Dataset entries
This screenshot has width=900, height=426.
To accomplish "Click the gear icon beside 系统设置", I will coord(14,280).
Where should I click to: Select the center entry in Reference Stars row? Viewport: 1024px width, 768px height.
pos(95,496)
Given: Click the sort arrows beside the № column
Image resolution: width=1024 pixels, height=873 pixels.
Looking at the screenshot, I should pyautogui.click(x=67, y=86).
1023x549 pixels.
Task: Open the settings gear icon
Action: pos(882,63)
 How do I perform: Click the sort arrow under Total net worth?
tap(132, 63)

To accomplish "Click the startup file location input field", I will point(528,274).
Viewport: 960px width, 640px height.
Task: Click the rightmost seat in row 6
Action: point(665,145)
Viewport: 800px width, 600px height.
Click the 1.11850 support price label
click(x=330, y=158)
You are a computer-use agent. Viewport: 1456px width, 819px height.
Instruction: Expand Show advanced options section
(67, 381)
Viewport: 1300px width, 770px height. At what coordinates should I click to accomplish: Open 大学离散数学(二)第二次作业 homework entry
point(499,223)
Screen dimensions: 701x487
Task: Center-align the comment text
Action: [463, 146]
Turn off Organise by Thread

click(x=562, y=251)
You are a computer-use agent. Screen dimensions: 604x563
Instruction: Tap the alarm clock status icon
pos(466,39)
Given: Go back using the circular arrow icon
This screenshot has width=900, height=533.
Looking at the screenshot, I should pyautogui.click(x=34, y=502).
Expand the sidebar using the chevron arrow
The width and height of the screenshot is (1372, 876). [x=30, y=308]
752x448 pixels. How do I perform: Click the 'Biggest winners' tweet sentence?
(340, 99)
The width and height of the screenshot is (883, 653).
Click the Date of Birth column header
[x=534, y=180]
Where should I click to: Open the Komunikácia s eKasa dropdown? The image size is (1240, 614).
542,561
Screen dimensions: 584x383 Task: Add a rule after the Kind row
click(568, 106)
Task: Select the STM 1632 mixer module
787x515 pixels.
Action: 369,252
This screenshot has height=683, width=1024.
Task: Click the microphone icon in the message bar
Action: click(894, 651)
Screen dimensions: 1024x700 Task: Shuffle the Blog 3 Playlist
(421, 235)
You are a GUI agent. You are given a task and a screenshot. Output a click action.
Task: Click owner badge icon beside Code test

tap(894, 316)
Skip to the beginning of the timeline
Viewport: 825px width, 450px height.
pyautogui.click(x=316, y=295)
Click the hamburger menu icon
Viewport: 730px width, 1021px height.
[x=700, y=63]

- INSTRUCTIONS TO FOLLOW -
Your answer should consist of copies of the lines above that include the string "agent".

- EXPECTED ANSWER -
You are a computer-use agent. Viewport: 1456px width, 819px height.
You are a computer-use agent. Screen dimensions: 604x563
You are a GUI agent. You are given a task and a screenshot. Output a click action.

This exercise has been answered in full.